== Exercise details ==
For every line in the records that has the word "Toggle", make a copy.

== Task inputs ==

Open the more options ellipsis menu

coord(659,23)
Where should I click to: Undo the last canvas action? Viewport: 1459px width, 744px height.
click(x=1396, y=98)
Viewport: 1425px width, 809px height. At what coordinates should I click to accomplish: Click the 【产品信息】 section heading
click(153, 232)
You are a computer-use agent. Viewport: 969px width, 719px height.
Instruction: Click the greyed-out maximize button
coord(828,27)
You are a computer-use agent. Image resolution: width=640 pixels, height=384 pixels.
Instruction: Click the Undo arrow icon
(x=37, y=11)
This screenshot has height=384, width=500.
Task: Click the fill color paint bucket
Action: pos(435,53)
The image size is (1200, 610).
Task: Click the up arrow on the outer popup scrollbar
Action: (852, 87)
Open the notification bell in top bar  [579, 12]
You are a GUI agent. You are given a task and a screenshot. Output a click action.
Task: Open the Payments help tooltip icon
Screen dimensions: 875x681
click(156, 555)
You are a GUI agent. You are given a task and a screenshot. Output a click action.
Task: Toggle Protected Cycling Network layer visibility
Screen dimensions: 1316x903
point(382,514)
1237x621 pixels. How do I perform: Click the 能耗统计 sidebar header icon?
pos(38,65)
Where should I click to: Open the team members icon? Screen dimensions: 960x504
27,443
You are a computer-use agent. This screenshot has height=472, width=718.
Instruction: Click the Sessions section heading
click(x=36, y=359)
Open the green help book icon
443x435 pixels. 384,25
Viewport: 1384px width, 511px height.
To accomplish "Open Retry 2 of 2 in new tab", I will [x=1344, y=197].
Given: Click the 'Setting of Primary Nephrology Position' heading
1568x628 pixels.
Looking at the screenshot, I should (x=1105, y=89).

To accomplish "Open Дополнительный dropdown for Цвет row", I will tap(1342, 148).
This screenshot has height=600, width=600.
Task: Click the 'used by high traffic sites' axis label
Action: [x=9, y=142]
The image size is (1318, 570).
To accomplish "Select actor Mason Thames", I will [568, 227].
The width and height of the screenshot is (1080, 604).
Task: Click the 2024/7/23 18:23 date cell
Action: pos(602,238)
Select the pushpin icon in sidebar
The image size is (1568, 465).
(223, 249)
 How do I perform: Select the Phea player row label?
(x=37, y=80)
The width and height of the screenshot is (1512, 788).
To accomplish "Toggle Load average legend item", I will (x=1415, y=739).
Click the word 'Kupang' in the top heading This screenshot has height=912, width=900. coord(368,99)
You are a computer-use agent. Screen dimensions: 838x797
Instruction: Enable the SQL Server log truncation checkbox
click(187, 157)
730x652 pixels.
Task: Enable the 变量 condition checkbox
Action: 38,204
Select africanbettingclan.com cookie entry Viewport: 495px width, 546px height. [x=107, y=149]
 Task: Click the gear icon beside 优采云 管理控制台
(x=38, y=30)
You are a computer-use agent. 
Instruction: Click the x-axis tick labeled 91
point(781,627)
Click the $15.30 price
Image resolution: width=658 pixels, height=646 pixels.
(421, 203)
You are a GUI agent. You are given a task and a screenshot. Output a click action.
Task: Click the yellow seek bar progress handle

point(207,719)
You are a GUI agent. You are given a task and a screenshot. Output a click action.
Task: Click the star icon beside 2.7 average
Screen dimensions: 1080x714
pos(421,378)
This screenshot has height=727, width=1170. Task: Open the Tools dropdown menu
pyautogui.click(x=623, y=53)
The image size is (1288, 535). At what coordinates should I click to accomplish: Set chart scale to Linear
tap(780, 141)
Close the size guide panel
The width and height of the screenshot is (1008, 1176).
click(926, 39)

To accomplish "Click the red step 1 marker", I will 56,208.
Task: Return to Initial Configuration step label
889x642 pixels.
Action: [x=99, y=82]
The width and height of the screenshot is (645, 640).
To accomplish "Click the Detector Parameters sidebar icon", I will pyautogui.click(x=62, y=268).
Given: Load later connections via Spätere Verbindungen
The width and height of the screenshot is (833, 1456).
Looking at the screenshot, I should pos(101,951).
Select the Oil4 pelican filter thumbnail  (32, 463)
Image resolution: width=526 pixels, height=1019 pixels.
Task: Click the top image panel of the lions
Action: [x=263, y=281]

== Result ==
Task: Toggle Protected Cycling Network layer visibility
To accomplish "Toggle Load average legend item", I will (x=1415, y=739).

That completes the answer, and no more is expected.